**WORK INSTRUCTION A:**
From the text on young people and small towns, repeat the passage that begins at "So, thanks to" and stops after "older than 21.", swapping "small towns" for "rural communities".
**WORK INSTRUCTION B:**
In the text on small-town migration, condense the paragraph that begins "Well, they're kind of all right" into a shorter version that keeps its main facts.
**WORK INSTRUCTION C:**
Carry on the blog post about small-town growth and Richard Florida's research, starting right after its final sentence.

**TEXT SHOWN:**
…and the flipside to Richard Florida…
The last two days focused on Richard Florida, so let’s look at seemingly contrasting research. People like Joel Kotkin, author of the The New Geography, and Jack Schultz, author of BoomTown USA, say more people are migrating to small towns that aren’t nearly as ‘creative’ as the cities on Florida’s list. In fact, Schutz just commented on this yesterday.
Well, they’re kind of all right. Young people are still moving to creative centers (if you’re young and single, you know why), but they’re looking for alternatives because the Manhattans and Seattles are simply too expensive. Sure, job choice is vaster and it’s much easier to find or be asked out on a date in these cities, but there’s a point where you’d like to live in a home larger than 600 s.f.
So, thanks to ‘home shoring’ and because many are attached to where they grew up, they are indeed staying in/moving to/returning to small towns in droves where office space and homes are truly affordable and city leaders are at least trying to make the place ‘cooler’. I can’t emphasize that last point enough, and that’s where our associates invest. Choice matters. No one wants to settle when it comes to their significant other. Timing matters. The excitement about starting a risky new business drastically wanes once they start a family. Why is this important? How old were Steve Jobs and Bill Gates were when they started their companies? No older than 21.
Painting by Irving Norman
Jack Schulz was recently in Maine, and suggested a list of 8 “next Boomtowns”-I put a little thought into what was going on in these communities to warrant such a label.

**DATA TO EXAMINE:**
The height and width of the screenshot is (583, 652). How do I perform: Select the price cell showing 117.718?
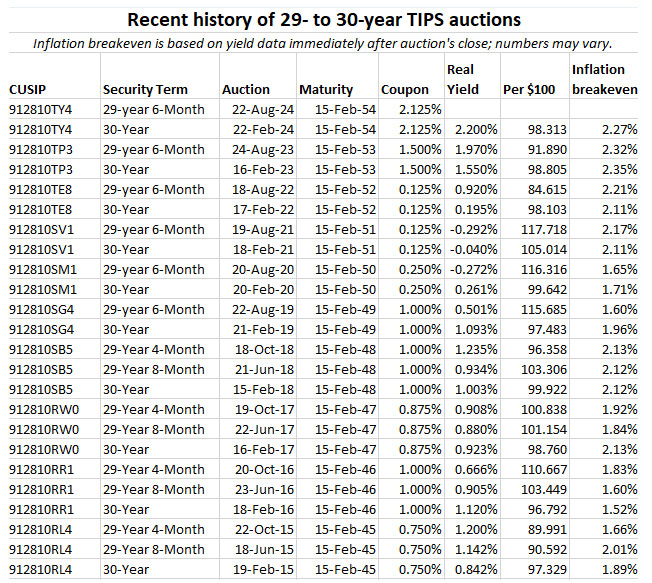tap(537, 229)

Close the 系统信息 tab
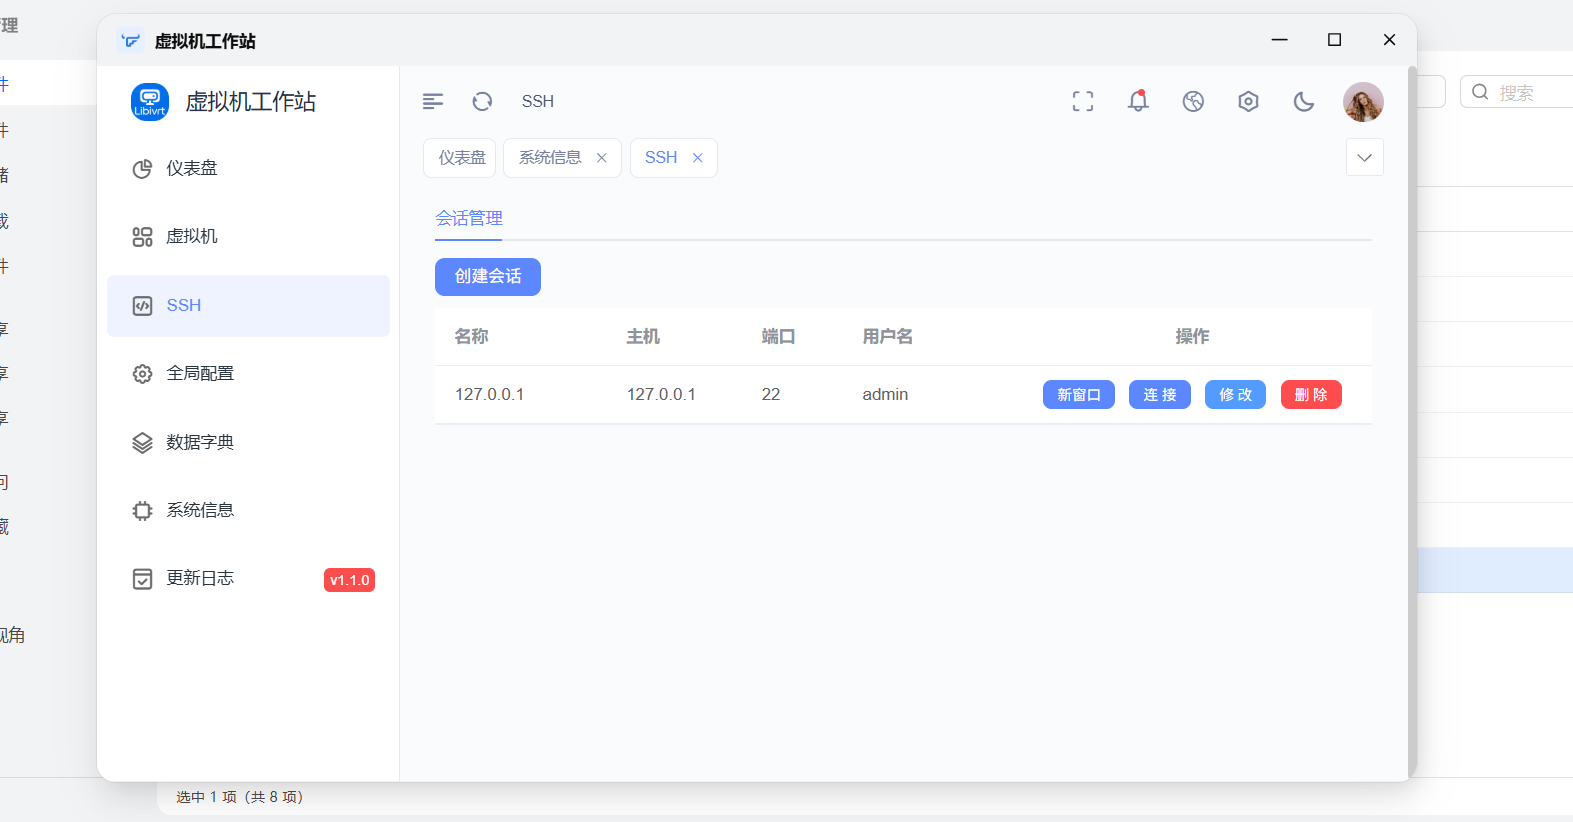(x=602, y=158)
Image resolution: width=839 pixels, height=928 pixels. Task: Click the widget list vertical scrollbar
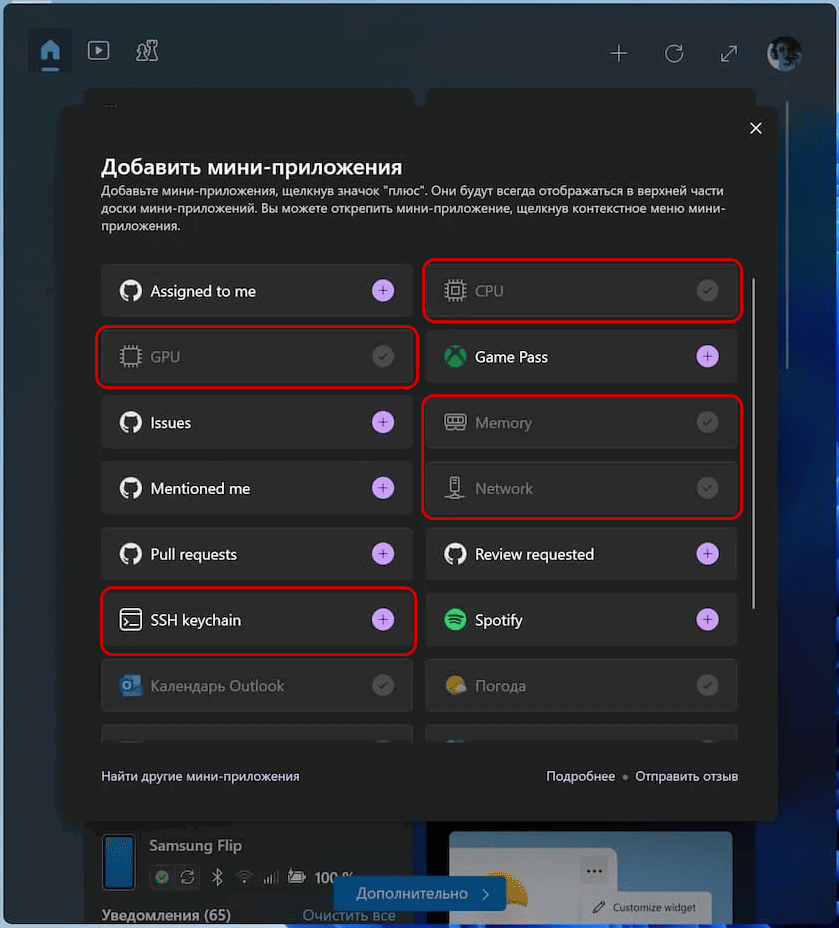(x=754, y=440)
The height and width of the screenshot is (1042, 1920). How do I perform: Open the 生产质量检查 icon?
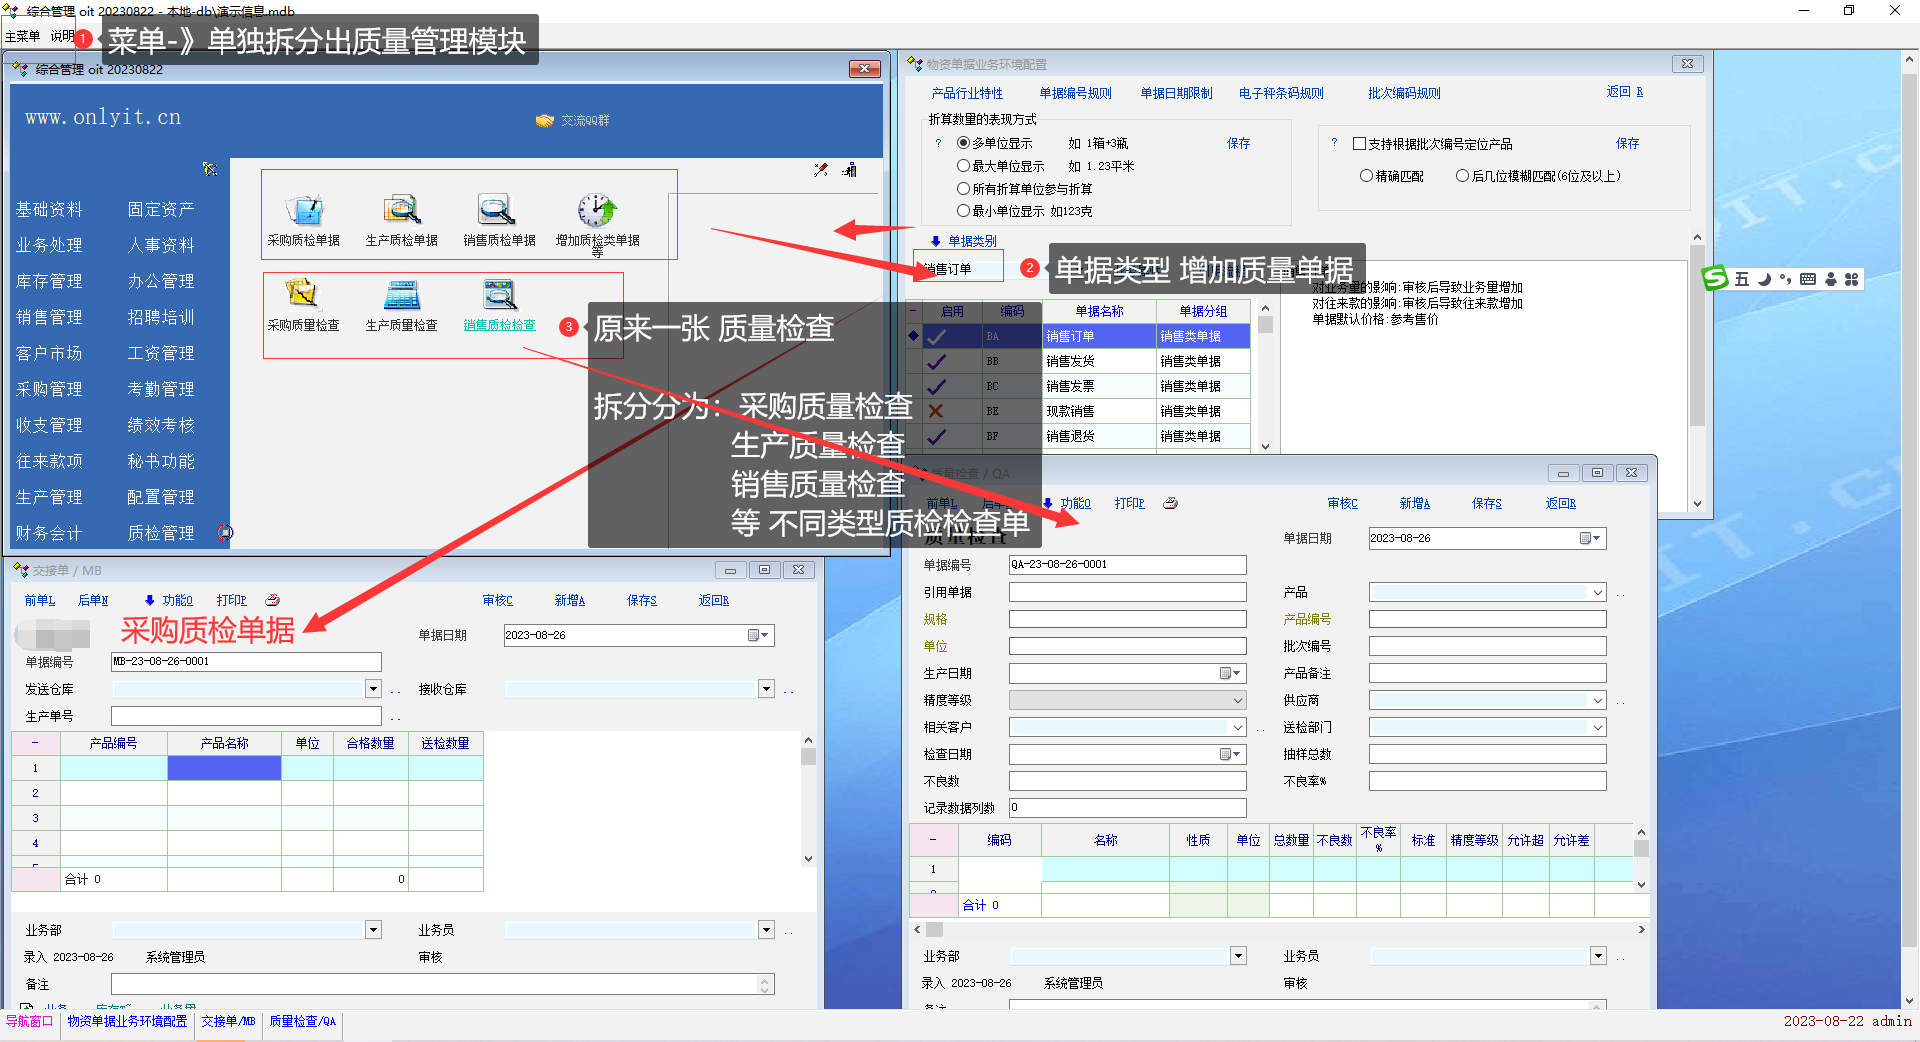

**RESPONSE AREA A:**
So, thanks to ‘home shoring’ and because many are attached to where they grew up, they are indeed staying in/moving to/returning to rural communities in droves where office space and homes are truly affordable and city leaders are at least trying to make the place ‘cooler’. I can’t emphasize that last point enough, and that’s where our associates invest. Choice matters. No one wants to settle when it comes to their significant other. Timing matters. The excitement about starting a risky new business drastically wanes once they start a family. Why is this important? How old were Steve Jobs and Bill Gates were when they started their companies? No older than 21.

**RESPONSE AREA B:**
Both sides have a point. Young people still move to creative centers, but they seek alternatives because cities like Manhattan and Seattle are too expensive. Those cities offer more job choice and easier dating, yet eventually people want a home larger than 600 s.f.

**RESPONSE AREA C:**
I would like to comment on this interesting dynamic,
“They are all right”:
1) All of these towns were in the beginning stages of implementing “creative economy” strategies- revitalization of the towns, economies based on art/culture. I’ve been in contact with some of the leaders of these initiatives who have stated the “response from volunteers has far surpassed any other project.” This tells me that people are engaged and excited- and getting organized. Same principles at work- spreading like a virus- people are wanting to be a part of building something really cool.
2) These communities reek of authenticity- great architecture (brick mills that are emanating “heritage” and begging to be revitalized) and the basics of good design (Okay, not Venice, but truly human scale and walkable.)These are real towns
3) Housing costs predicated moves to small towns, but as Florida contends “the Creative Class wants to live in a place that isn’t finished yet.” These places aren’t finished yet- they’ve been around for hundreds of years, and are emerging from the industrial age ashes.
4) These towns don’t appear, on the surface, to be much different from many other towns. The real differences I’ve noticed are that there are the beginnings of vibrancy, and possibility. Read Cornelia and Jan Flora’s “Entrepreneurial Social Infrastructure”- great stuff that takes the notion of social capital to an actionable level.
This all said, I’ve recognized that rural communities are attempting to understand what the creative economy has to do with rural regions. I’ve even seen a GIS project attempting to refute Rich’s work/understand the application for rural regions. From my analysis of these efforts, my sense is that the notion of “community” must extend to a region, and based on consumption and commuter patterns. This would defy the delineations of census and labor statistic data Small towns should be considered in relationship to micropolitan and metropolitan regions- this takes Jane’s notion of “a federation of neighborhoods”- which Rich has put forward in tROCC- to the next spatial level. Creative regions are really a federation of communities.
This means that the dialogue isn’t about who is right/wrong, but how big your framework of understanding is.
Probably should have added something about the nature of agglomeration/connectivity
noted in these “next boomtowns”:
Given the lack of population density and the spatial distance between communities, and let’s not forget the few places for creatives to meet and hangout, these communities are working on improving both the internal connectivity between creatives and the connectivity between their communities and nearby metro/micropolitan regions. These have been strategic/project based.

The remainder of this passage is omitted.